Gabriel Bezák

Personal information
- Full name: Gabriel Bezák
- Date of birth: 24 April 1993 (age 32)
- Place of birth: Slovakia
- Position: Forward

Youth career
- 0000–2012: AS Trenčín

Senior career*
- Years: Team / Apps / (Gls)
- 2012–2015: AS Trenčín / 1 / (0)
- 2013: → Nemšová (loan) / 14 / (3)
- 2014: → ŠK Senec (loan) / 13 / (2)
- 2015: → FKS Nemšová (loan) / 14 / (3)
- 2015–2016: Goslarer SC / 18 / (3)
- 2016–2017: Mosta / 12 / (0)
- 2017–2018: Inter Bratislava / 19 / (4)

International career
- Slovakia U-15
- Slovakia U-16
- Slovakia U-17
- –: Slovakia U-18

= Gabriel Bezák =

Slovak footballer

Gabriel Bezák (born 24 April 1993) was a Slovak football forward.
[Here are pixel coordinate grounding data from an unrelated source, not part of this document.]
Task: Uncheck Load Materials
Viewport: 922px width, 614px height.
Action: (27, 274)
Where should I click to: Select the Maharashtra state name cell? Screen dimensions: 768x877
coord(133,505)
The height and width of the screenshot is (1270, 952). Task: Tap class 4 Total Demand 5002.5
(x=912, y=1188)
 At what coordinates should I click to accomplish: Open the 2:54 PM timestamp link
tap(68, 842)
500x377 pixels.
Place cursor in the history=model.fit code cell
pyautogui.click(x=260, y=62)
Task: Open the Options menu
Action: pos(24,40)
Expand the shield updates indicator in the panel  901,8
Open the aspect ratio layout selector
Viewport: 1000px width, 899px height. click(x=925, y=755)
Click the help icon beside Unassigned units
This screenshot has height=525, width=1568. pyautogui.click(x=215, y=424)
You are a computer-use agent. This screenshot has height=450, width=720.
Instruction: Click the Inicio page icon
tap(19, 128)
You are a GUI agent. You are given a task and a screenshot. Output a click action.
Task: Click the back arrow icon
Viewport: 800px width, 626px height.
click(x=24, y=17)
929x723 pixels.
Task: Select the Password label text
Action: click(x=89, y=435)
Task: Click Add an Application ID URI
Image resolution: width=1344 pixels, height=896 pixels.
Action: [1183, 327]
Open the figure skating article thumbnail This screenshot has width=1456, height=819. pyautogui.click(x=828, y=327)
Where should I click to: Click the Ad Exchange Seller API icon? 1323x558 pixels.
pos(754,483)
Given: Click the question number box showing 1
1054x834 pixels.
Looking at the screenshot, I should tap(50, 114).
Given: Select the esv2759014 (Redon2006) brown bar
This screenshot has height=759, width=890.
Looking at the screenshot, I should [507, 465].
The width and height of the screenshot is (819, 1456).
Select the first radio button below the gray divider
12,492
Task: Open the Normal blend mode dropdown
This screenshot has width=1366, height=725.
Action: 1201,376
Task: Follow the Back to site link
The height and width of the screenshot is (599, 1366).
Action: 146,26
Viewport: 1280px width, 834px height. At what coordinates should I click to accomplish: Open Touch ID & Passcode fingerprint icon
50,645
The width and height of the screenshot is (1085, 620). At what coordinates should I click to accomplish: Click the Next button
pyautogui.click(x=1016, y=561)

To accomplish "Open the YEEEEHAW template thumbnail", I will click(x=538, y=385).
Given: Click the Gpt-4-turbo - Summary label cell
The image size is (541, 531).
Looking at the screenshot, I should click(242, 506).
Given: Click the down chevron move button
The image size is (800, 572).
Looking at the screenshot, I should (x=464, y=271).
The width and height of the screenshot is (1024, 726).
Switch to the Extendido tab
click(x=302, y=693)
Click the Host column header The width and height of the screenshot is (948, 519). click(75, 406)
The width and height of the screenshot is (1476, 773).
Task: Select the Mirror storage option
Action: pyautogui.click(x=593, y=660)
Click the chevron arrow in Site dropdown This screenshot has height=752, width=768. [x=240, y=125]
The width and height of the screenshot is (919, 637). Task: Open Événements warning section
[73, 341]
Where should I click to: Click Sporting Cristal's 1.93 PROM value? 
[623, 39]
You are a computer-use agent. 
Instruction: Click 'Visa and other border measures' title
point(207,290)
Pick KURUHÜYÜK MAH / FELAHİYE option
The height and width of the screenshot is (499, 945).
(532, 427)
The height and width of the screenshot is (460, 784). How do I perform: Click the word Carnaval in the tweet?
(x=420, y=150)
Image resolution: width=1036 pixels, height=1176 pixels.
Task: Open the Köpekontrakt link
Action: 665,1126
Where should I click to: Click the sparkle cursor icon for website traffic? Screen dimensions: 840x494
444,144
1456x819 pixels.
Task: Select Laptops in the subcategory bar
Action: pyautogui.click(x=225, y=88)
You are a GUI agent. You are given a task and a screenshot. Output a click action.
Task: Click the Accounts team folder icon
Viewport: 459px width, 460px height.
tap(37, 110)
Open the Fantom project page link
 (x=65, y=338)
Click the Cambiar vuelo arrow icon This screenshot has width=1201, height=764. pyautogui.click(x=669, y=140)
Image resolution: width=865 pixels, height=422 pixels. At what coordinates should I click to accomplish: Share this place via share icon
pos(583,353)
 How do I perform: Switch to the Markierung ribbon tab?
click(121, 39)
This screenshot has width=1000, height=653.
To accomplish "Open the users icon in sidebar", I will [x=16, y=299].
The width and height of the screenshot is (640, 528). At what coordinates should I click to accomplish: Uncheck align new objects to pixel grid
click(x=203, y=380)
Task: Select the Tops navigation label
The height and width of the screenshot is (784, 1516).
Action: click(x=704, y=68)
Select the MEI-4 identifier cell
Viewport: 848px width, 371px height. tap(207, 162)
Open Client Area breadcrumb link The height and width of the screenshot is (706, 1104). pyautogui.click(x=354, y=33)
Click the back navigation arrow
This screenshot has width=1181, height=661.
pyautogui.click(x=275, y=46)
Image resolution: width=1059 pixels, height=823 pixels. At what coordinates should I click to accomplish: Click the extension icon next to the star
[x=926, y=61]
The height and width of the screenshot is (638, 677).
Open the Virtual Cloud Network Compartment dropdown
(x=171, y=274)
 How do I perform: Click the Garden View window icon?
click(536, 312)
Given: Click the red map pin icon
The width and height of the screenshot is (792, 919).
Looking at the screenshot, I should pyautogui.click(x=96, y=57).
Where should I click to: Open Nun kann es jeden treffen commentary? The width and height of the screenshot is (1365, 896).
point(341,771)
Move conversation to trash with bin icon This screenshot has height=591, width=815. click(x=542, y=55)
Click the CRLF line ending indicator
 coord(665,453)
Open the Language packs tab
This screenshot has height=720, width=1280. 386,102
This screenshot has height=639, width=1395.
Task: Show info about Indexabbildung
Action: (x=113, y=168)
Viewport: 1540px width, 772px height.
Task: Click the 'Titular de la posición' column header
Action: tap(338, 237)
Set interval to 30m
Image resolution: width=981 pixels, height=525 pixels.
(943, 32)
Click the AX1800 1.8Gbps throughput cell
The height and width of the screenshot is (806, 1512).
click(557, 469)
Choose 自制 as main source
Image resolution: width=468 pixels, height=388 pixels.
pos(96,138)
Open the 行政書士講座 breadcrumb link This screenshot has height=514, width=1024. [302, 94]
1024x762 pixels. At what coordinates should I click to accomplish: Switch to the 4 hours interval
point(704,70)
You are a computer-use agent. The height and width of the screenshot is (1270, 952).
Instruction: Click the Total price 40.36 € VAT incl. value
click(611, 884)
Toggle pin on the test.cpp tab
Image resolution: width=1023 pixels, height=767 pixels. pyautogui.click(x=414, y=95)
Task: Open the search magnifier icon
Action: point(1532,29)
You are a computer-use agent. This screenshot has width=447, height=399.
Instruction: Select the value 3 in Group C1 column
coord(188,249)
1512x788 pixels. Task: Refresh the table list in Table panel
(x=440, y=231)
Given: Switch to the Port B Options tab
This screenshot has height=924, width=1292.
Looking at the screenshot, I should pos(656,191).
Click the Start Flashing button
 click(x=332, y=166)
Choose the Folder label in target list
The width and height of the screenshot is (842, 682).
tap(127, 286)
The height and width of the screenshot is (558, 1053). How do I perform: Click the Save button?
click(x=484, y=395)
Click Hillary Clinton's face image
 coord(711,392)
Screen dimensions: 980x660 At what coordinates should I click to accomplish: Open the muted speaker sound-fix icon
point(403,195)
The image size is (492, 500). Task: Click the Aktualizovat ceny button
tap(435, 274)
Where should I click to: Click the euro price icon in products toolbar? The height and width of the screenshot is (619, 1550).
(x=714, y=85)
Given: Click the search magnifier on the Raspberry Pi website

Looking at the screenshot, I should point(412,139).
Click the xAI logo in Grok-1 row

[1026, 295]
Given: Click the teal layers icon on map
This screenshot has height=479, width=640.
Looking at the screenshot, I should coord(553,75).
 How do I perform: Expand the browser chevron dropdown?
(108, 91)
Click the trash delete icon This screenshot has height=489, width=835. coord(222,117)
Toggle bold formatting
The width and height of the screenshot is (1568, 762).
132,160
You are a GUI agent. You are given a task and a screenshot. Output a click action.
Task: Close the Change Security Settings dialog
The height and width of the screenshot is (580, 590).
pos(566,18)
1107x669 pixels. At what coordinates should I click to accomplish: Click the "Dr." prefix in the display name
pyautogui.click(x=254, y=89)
Most known as playing as a winger, he began his career at AS Trenčín, where after being the top goal scorer in the youth league, would get his debut in September 2013. After multiple loans, Bezák joined Maltese Football League side Mosta, and later FK Inter Bratislava, where he would eventually retire.

==Club career==

=== Trenčín ===
Bezák grew up in hometown AS Trenčín. In the 2011/2012 season of Slovak junior league, he scored 18 goals for AS Trenčín junior team, becoming the top goal scorer in the entire league. On 20 June 2012, he signed his first three-year professional contract with AS Trenčín. Bezák made his debut for FK AS Trenčín against FC ViOn Zlaté Moravce on 17 September 2013, entering in as a substitute in place of Tomáš Malec.

=== Later career ===
He later played in Malta for Mosta. In 2017, Bezák joined FK Inter Bratislava, where he was praised for his performances.